*Stated exercise:*
Copy the data below word for word, everything from the line containing "Given: Expand the" down to the line containing "click(772, 478)", with both of those lines included.

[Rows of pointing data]

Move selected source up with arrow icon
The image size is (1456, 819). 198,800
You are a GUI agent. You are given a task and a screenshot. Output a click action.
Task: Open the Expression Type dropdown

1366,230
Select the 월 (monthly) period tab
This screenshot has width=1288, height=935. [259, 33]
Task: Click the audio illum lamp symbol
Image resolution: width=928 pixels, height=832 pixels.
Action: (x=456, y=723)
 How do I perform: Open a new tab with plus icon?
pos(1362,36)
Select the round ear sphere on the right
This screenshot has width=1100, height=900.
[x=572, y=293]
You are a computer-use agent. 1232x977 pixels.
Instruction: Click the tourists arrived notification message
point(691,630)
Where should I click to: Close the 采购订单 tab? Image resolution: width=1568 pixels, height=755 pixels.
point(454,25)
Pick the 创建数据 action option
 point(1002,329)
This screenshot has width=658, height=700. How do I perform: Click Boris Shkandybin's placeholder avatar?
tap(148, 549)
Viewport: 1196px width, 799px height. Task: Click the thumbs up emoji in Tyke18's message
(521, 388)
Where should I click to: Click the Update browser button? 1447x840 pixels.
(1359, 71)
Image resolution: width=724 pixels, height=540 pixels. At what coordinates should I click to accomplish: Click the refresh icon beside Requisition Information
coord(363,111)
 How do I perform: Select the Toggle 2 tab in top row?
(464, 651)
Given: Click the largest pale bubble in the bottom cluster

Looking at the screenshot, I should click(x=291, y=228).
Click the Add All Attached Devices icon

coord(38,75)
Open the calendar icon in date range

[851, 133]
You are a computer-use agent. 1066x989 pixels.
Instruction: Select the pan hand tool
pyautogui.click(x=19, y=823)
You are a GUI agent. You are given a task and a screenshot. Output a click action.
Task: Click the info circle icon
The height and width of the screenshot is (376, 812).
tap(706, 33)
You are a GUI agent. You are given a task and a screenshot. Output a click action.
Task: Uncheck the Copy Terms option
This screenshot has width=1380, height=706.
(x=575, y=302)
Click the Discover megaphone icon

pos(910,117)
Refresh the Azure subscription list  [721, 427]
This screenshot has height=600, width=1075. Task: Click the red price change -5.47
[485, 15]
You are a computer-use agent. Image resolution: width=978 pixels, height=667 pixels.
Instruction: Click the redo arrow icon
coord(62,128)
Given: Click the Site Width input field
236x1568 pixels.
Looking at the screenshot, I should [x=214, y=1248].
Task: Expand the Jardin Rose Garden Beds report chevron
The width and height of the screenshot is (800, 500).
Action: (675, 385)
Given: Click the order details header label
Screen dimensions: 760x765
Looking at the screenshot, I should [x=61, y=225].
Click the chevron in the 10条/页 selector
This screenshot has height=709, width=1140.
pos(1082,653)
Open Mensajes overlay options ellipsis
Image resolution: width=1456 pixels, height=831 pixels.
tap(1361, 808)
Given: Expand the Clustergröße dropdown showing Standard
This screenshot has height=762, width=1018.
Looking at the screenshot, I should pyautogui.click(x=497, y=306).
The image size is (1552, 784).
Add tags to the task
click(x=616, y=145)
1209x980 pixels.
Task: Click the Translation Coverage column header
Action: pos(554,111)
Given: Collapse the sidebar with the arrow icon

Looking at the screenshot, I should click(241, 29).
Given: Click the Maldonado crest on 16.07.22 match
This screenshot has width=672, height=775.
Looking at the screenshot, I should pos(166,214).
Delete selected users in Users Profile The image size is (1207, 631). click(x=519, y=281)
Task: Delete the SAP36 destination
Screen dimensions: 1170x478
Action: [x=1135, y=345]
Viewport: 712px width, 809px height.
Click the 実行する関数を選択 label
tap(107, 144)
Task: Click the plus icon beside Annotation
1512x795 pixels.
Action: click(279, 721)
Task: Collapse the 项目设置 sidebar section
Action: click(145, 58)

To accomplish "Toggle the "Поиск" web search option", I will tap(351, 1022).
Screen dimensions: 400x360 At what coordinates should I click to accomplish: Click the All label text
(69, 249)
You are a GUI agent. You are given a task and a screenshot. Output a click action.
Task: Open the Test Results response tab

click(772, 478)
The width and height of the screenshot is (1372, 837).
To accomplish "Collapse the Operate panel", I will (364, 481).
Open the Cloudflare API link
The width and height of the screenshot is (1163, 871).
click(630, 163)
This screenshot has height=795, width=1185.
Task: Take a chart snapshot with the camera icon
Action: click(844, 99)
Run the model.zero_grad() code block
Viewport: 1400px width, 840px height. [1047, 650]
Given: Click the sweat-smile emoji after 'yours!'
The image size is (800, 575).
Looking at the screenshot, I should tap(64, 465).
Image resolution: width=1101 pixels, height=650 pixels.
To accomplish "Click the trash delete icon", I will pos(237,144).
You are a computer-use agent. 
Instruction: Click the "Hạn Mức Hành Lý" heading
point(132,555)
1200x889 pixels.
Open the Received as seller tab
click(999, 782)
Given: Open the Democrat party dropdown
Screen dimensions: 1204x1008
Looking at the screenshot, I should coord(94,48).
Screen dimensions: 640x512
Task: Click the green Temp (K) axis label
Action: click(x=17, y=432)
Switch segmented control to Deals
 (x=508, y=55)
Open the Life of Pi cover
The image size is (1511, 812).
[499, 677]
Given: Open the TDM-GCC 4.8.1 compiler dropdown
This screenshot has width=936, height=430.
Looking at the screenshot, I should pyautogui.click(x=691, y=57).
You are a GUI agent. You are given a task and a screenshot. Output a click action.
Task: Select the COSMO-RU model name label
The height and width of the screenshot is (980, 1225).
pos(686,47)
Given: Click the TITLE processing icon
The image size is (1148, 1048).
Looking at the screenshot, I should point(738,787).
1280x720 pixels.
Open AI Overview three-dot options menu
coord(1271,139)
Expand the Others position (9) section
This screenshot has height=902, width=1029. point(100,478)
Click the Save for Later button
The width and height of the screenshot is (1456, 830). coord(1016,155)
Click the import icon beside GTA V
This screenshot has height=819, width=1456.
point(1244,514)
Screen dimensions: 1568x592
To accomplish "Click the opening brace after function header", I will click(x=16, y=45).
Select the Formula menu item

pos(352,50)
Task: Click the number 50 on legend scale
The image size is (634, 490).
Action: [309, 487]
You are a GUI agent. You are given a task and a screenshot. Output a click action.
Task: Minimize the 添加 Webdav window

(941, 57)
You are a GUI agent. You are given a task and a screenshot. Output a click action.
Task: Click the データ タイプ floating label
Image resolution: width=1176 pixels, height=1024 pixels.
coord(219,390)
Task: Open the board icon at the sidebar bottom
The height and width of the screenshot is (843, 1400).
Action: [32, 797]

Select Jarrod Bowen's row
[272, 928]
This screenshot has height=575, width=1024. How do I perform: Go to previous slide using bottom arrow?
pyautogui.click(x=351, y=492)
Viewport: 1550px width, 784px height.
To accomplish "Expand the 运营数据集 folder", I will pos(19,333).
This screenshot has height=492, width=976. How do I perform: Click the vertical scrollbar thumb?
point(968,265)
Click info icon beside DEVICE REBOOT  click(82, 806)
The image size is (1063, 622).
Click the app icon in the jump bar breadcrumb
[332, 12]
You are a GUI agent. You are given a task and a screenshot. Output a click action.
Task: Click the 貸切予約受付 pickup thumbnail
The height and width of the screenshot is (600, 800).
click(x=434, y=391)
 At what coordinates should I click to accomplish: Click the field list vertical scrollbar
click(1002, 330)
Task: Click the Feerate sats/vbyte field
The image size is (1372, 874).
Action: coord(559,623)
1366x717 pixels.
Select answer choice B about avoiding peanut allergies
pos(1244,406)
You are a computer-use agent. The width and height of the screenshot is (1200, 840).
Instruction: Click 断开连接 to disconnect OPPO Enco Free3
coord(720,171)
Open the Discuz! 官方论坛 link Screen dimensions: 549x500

*Reply:*
Given: Expand the Clustergröße dropdown showing Standard
This screenshot has height=762, width=1018.
Looking at the screenshot, I should pyautogui.click(x=497, y=306).
The image size is (1552, 784).
Add tags to the task
click(x=616, y=145)
1209x980 pixels.
Task: Click the Translation Coverage column header
Action: pos(554,111)
Given: Collapse the sidebar with the arrow icon

Looking at the screenshot, I should click(241, 29).
Given: Click the Maldonado crest on 16.07.22 match
This screenshot has width=672, height=775.
Looking at the screenshot, I should pos(166,214).
Delete selected users in Users Profile The image size is (1207, 631). click(x=519, y=281)
Task: Delete the SAP36 destination
Screen dimensions: 1170x478
Action: [x=1135, y=345]
Viewport: 712px width, 809px height.
Click the 実行する関数を選択 label
tap(107, 144)
Task: Click the plus icon beside Annotation
1512x795 pixels.
Action: click(279, 721)
Task: Collapse the 项目设置 sidebar section
Action: click(145, 58)

To accomplish "Toggle the "Поиск" web search option", I will tap(351, 1022).
Screen dimensions: 400x360 At what coordinates should I click to accomplish: Click the All label text
(69, 249)
You are a GUI agent. You are given a task and a screenshot. Output a click action.
Task: Open the Test Results response tab

click(772, 478)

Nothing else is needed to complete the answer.